Divorce and Remarriage

The issue of divorce and remarriage posts a major point of friction between singles and the church4. The attitudes and doctrines of churches vary widely, depending not only on the circumstances of the divorce, but also by denomination. Policies range from not allowing divorced and remarried people to attain leadership at all to tolerance and accepting divorce for any reason. Three examples are the Assemblies of God, the Christian Reformed Church and the United Methodist Church.

Assemblies of God churches discourage divorce even in the case of adultery and consider remarriage after an “unbiblical divorce” (for reasons other than adultery or abandonment by an unbelieving spouse) to be adultery. In Assemblies of God churches, people that are being considered for pastors and church leaders “should be those who have not been the guilty party in initiating a divorce.” Thus, even those people who are guilty of initiating a “Biblical divorce” should not be considered for leadership. The doctrinal statement by the Assemblies of God church says that even leaders who have been unwillingly divorced and not at fault may not remarry because of their “role as moral examples” (Assemblies of God (USA) Offical Website). Thus, even people who have been divorced against their will – even by unfaithful spouses – must either remain alone or disqualify themselves from leadership in the Assemblies of God denomination.

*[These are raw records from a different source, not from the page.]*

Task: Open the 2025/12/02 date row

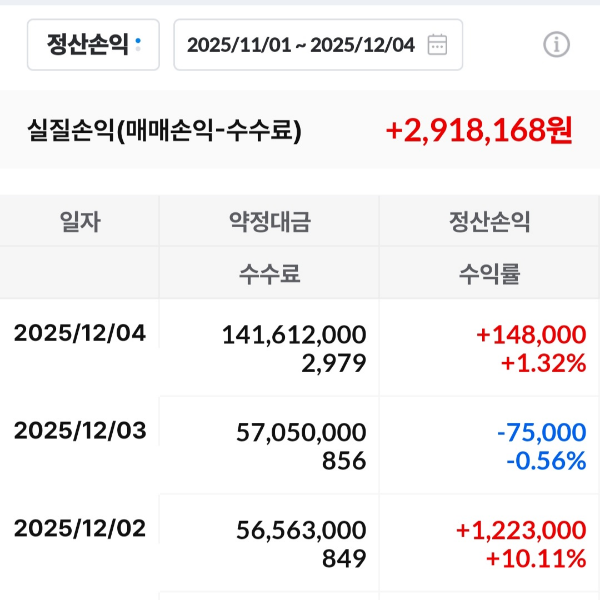Action: pyautogui.click(x=80, y=528)
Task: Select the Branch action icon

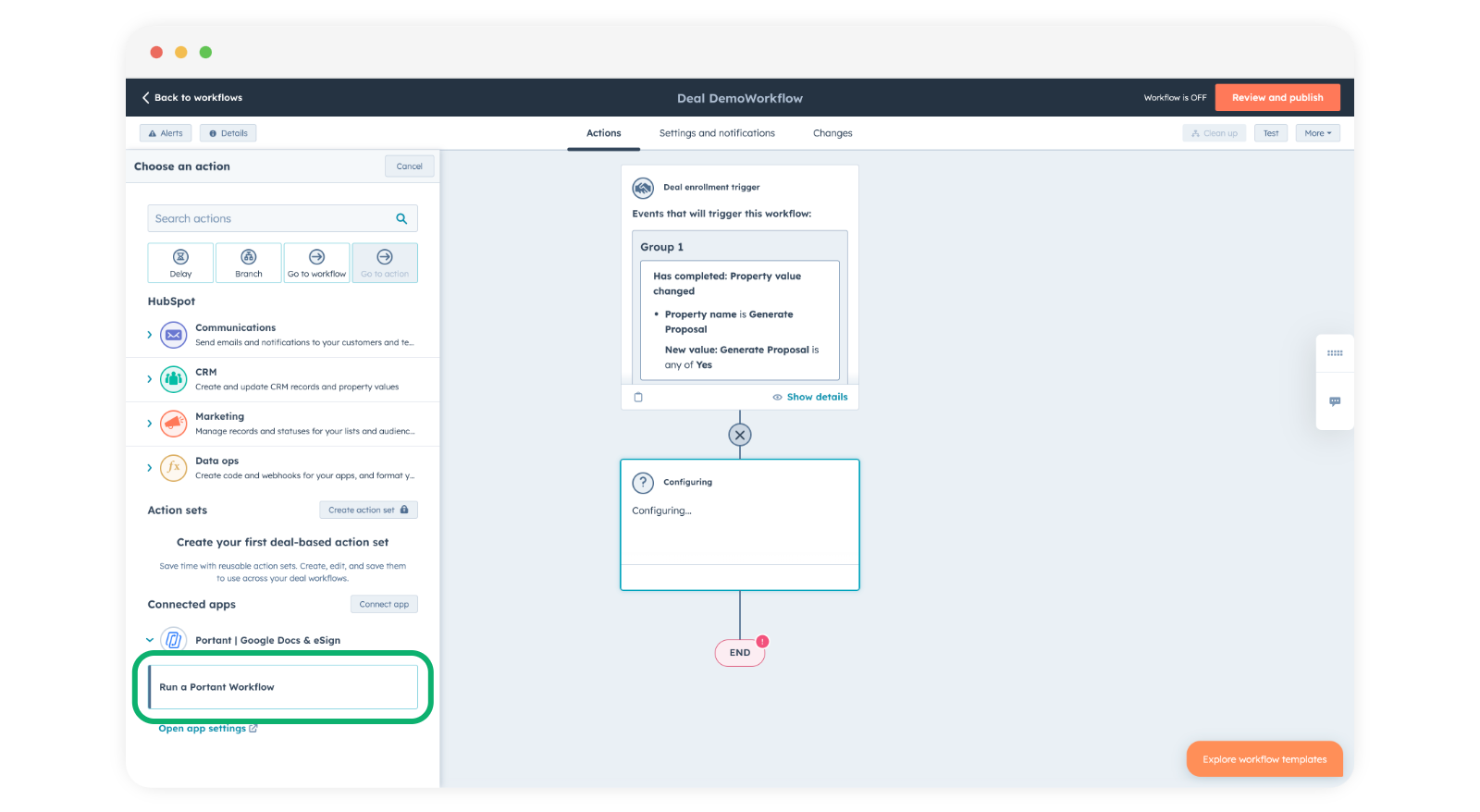Action: coord(249,258)
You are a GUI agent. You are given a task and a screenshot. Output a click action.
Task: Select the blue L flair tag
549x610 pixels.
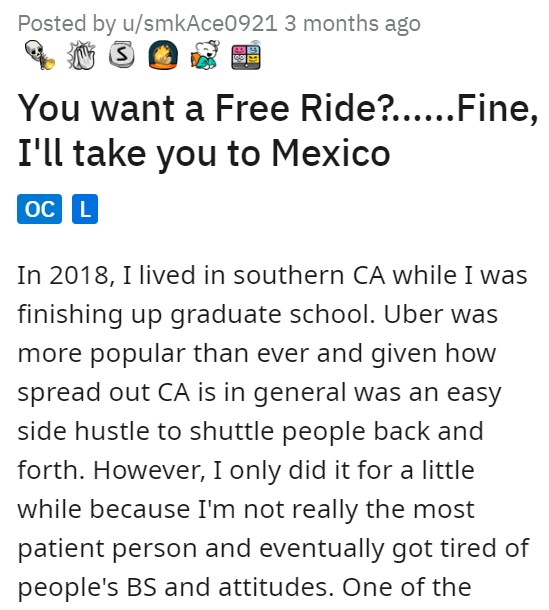click(x=85, y=209)
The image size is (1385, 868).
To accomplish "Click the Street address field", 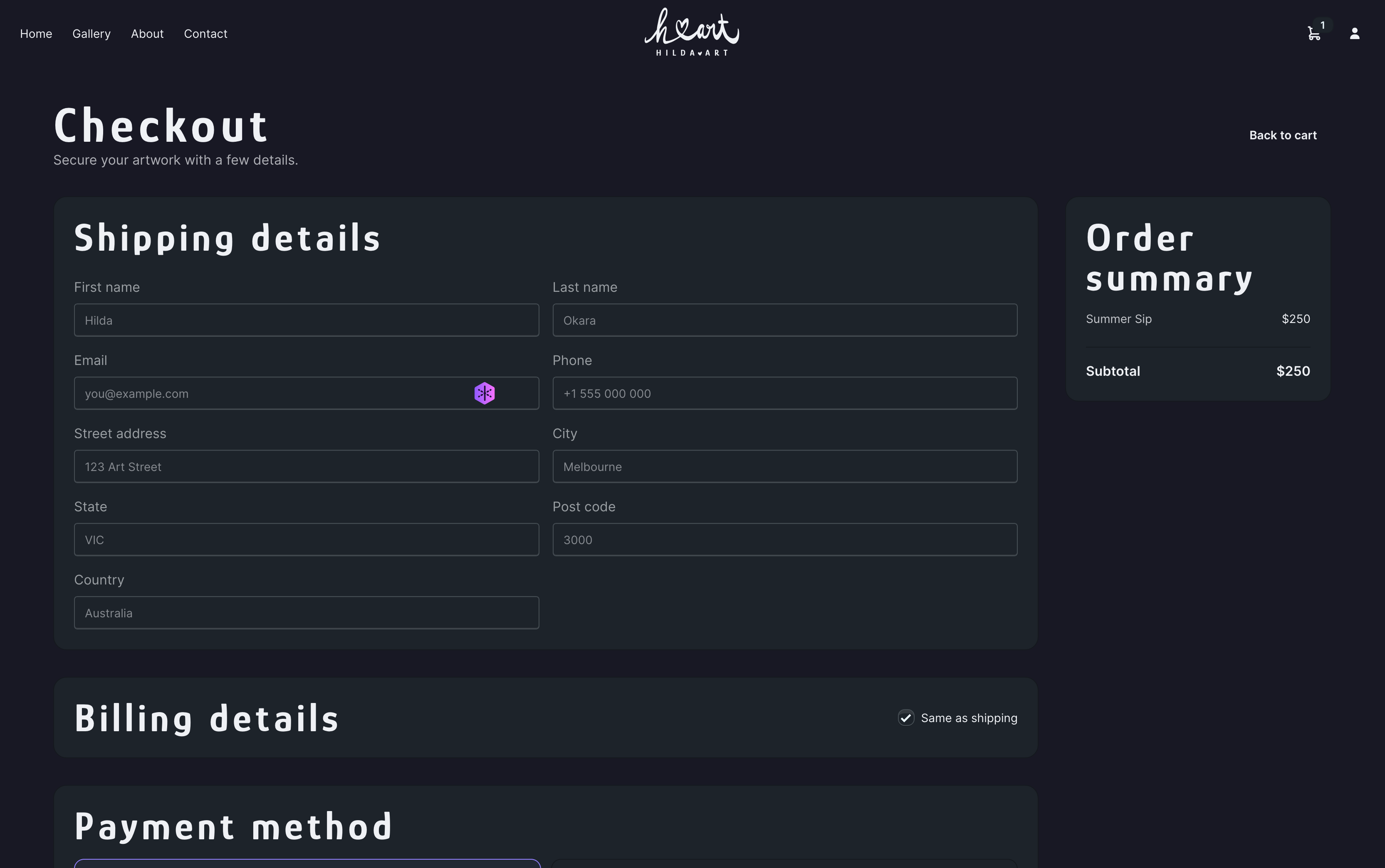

The Christian Reformed Church says, “Since failure to keep the marriage covenant is sin, the church must exercise a ministry of reconciliation and call marriage partners to cnfession, forgiveness, reconciliation, and renewed obedience.” They know that some marriages fail and do not clearly prohibit remarriage after divorce, choosing to look at each case individually, offering full forgiveness and restoration (Christian Reformed Church of North America).

The United Methodist Church says that divorce is a “regrettable alternative”, and goes on to say that “Divorce does not preclude a new marriage. (United Methodist Church)
Many churches do not take a stand at all, leaving it to each couple to discern whether or not they can remarry and tending to discourage (but not prohibit) any divorce and remarriage.

Indifference Toward Single Adults (Do Singles Really Fit?)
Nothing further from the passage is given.